Flash vs HTML5 Video and the Codec thing

The ongoing debate about whether it is better to use Flash or HTML5 to deliver web based video and the related kerfuffle regarding H.264 and WebM.

7,253 total views
  1. By Mark Boas

    As one half of the team that produces jPlayer - a JavaScript media library that uses both HTML5 and Flash, this affects me directly. There also seems to be a lot of interest in this subject at an organisation I've just started working with. I'm not sure if this heightened my senses to the subject, but over the last day or so I've noticed some interesting discussion on Twitter. So I thought it was worthwhile documenting for the next time it crops up.

    The first discussion takes place between Mike Shaver (Facebook and ex-Mozilla) and Brendan Eich (CTO of Mozilla and inventor of JavaScript) - I include a portion of it below.
  2. H.264 is a video compression format, which although fairly recently open-sourced - H.264 is 'patent encumbered' in other words royalties for its use could be claimed at any time. Currently latest versions of Chrome, Internet Explorer and Safari all support H.264 but Firefox and Opera do not but support an alternative format known as WebM (as does Chrome).
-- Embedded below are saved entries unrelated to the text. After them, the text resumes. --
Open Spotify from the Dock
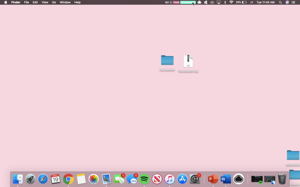This screenshot has width=300, height=187. 144,179
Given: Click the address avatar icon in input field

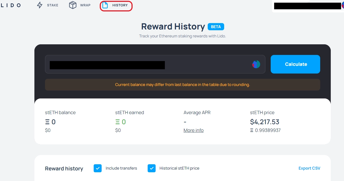Looking at the screenshot, I should point(256,64).
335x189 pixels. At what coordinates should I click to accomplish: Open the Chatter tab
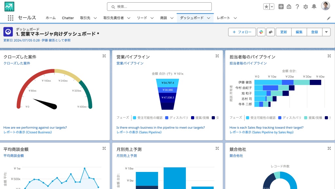(68, 18)
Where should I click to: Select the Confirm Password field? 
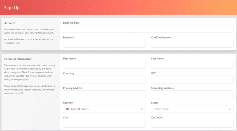[192, 44]
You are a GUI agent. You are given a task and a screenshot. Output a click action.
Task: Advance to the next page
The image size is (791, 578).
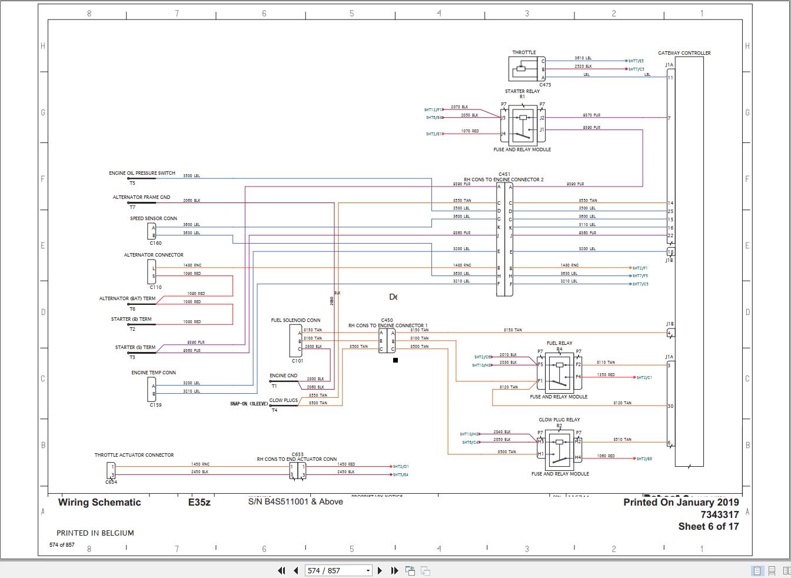(380, 570)
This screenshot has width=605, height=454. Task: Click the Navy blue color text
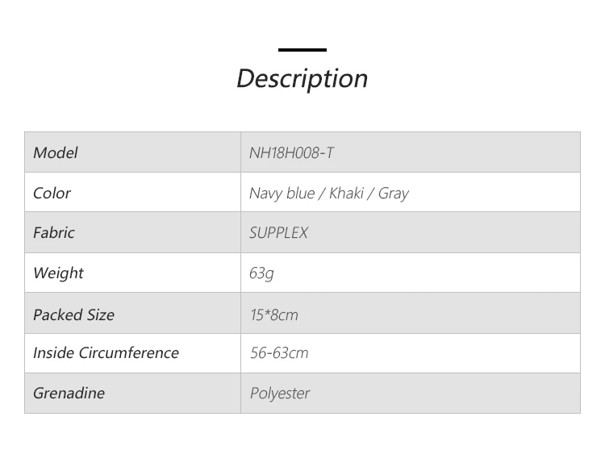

However around 13 months ago Google stated their intention to drop H.264 support from Chrome 'in the coming months'.
  3. A Flash fallback is used when we detect whether HTML5 or a particular format is supported and fall back to a Flash solution if not. At this point it's worth mentioning that Mobile Safari does not support Flash. NBD in this case means no big deal (for Chrome). The special Flash deal probably alludes to Chrome and Adobe's deal to bundle Flash with Chrome and Adobe's intention to drop support for Flash on Linux for browsers other than Chrome. Note that Adobe plan to not support 'new mobile device configurations' going forward.
  4. B2G refers to Boot-2-Gecko a new initiative by Mozilla to create a web-based open source mobile operating system.
  5. Note. Whereas there is more room to maneuver with desktop browsers, with mobile devices, speed and battery life are of prime concern. Since currently most, if not all mobile devices that play video, support H.264 decoding directly via hardware, it would be difficult to enter the market with a mobile OS that didn't support H.264.

    Broadway.js is an open-source library that decodes H.264 in JavaScript by taking advantage of the newer faster JavaScript engines that are built into the latest browsers. This means that in theory a developer can add H.264 playback capability to any modern browser. See also JSMad for MP3 playback and ALAC.js for lossless playback.

    I encourage you to expand their tweets to see who else has chimed in. You can see the full discussion here.


  6. WebM vs H.264 Showdown


    The second discussion involves David Storey (former Opera Web Evangelist now working for Motorola which has recently been acquired by Google) and Faruk Ateş ('Entreprenerd' and former web-standards specialist for Apple). Excerpts follow.
  7. This is the interesting part for me. H.264 and VP8 (the video part of WebM) are both based on Inverse Discrete Cosine Transform for decoding so in theory at least this could happen.
  8. It's worth pointing out that services exist that will do this for you. Upload once and have multiple formats available automatically. Vid.ly comes to mind but I'm sure there are others. Although I do think it would be nice to have a package that did something similar which you could install on a server of your choice.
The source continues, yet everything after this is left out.